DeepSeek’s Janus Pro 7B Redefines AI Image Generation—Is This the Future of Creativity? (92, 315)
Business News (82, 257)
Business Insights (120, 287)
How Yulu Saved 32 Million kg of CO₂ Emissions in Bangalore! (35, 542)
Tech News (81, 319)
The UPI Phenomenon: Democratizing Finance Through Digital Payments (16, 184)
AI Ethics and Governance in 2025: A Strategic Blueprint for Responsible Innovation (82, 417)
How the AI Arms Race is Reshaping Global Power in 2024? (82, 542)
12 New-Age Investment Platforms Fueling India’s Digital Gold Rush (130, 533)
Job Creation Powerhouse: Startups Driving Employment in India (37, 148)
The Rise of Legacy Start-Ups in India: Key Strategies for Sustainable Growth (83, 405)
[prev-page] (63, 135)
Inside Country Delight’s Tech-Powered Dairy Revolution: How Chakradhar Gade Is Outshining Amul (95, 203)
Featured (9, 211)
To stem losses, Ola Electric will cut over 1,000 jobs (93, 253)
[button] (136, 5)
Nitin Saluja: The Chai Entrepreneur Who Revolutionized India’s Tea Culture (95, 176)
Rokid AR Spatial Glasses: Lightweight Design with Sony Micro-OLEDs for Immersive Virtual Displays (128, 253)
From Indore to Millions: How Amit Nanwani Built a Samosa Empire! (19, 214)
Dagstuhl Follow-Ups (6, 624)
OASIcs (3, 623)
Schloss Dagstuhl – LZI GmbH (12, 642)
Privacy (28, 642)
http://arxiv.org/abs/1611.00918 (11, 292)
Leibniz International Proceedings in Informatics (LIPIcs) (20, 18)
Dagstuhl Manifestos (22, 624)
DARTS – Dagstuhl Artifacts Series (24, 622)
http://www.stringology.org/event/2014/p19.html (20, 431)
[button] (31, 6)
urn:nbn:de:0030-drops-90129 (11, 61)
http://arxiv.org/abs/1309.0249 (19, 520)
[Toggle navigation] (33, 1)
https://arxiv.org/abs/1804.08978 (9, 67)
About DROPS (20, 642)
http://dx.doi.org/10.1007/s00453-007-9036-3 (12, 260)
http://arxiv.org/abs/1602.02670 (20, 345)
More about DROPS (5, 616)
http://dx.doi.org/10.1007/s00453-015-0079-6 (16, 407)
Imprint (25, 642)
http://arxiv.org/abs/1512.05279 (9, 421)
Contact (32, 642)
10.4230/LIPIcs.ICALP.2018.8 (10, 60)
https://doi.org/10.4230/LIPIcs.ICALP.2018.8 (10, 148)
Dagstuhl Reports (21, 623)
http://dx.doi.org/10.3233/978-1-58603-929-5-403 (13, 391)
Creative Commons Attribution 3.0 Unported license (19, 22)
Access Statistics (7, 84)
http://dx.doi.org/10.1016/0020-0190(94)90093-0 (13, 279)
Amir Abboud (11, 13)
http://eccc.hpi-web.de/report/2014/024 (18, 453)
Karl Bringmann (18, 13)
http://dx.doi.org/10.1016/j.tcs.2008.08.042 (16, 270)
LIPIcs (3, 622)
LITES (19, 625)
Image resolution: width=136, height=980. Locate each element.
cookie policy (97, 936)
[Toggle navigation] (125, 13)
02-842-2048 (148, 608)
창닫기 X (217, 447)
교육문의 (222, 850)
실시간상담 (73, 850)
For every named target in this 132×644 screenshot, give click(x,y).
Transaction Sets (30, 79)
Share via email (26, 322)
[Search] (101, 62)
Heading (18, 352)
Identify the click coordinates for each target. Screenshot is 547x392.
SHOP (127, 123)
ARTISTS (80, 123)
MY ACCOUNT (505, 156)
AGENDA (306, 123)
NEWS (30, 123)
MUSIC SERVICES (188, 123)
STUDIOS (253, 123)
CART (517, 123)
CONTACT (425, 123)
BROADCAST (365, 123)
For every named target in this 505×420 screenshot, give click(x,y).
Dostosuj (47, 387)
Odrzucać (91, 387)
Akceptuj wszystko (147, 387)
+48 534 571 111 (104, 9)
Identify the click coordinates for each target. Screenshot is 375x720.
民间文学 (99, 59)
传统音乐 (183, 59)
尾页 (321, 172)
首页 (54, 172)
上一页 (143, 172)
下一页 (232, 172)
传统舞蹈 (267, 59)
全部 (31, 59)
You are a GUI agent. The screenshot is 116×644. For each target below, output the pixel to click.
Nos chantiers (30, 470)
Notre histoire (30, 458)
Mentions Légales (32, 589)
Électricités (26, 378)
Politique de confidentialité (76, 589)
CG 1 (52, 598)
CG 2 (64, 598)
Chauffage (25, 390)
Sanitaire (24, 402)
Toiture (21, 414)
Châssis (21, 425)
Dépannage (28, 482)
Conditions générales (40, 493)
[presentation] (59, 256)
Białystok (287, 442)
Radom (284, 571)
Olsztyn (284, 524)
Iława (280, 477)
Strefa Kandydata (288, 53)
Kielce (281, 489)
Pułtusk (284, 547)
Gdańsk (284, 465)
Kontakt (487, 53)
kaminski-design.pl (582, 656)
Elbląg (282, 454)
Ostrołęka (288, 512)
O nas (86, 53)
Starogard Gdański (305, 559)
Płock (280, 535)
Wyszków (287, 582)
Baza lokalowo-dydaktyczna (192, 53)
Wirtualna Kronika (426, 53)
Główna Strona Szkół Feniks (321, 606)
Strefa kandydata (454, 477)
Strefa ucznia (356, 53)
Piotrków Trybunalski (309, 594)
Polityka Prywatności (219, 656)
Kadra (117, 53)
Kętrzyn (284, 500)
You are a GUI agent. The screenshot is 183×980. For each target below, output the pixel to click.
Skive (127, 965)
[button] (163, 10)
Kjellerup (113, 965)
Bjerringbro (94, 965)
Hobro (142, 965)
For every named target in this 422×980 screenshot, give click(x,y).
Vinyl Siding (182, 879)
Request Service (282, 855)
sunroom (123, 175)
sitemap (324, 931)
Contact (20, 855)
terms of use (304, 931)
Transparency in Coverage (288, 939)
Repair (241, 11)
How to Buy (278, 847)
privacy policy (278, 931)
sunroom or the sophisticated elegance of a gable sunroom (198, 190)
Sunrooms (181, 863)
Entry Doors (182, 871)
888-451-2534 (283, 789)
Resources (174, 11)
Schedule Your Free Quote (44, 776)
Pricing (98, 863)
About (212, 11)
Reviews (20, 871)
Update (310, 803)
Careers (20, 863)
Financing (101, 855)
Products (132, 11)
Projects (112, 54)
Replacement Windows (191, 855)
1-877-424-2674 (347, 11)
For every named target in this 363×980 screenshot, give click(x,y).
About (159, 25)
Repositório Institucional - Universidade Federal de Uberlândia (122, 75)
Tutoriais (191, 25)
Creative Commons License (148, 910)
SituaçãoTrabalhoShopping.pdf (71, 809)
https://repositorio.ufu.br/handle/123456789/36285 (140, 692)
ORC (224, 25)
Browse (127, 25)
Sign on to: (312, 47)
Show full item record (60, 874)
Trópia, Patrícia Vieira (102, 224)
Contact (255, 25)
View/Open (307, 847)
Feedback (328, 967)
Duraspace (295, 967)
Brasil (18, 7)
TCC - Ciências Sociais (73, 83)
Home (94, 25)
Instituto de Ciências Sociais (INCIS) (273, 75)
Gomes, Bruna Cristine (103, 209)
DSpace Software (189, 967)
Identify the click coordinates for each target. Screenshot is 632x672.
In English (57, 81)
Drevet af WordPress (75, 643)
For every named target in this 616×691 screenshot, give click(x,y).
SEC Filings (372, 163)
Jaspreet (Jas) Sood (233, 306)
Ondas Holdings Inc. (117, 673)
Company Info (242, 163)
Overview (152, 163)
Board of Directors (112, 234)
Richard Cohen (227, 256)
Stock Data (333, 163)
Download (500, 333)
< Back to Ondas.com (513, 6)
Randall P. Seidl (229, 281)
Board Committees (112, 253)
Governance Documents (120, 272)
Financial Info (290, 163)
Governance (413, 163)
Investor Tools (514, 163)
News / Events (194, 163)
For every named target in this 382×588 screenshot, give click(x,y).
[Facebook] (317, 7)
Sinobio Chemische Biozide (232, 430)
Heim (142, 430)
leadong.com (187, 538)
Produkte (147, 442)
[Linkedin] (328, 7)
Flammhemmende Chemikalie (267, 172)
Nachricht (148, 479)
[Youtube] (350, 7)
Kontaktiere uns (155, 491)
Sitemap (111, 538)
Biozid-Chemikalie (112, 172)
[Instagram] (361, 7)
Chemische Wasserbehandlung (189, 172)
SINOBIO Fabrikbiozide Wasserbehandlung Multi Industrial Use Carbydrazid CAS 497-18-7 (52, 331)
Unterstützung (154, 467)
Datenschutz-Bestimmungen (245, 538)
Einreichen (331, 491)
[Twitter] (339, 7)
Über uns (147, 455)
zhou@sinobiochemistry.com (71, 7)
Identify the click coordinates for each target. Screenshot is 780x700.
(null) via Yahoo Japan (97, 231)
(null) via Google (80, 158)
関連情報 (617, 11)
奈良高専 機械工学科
----------
**Problem details**
Repeat the records from the line with "Płock (280, 535)" up to and including the line with "Hobro (142, 965)".

**Output for this exercise**
Płock (280, 535)
Wyszków (287, 582)
Baza lokalowo-dydaktyczna (192, 53)
Wirtualna Kronika (426, 53)
Główna Strona Szkół Feniks (321, 606)
Strefa kandydata (454, 477)
Strefa ucznia (356, 53)
Piotrków Trybunalski (309, 594)
Polityka Prywatności (219, 656)
Kadra (117, 53)
Kętrzyn (284, 500)
You are a GUI agent. The screenshot is 183×980. For each target below, output the pixel to click.
Skive (127, 965)
[button] (163, 10)
Kjellerup (113, 965)
Bjerringbro (94, 965)
Hobro (142, 965)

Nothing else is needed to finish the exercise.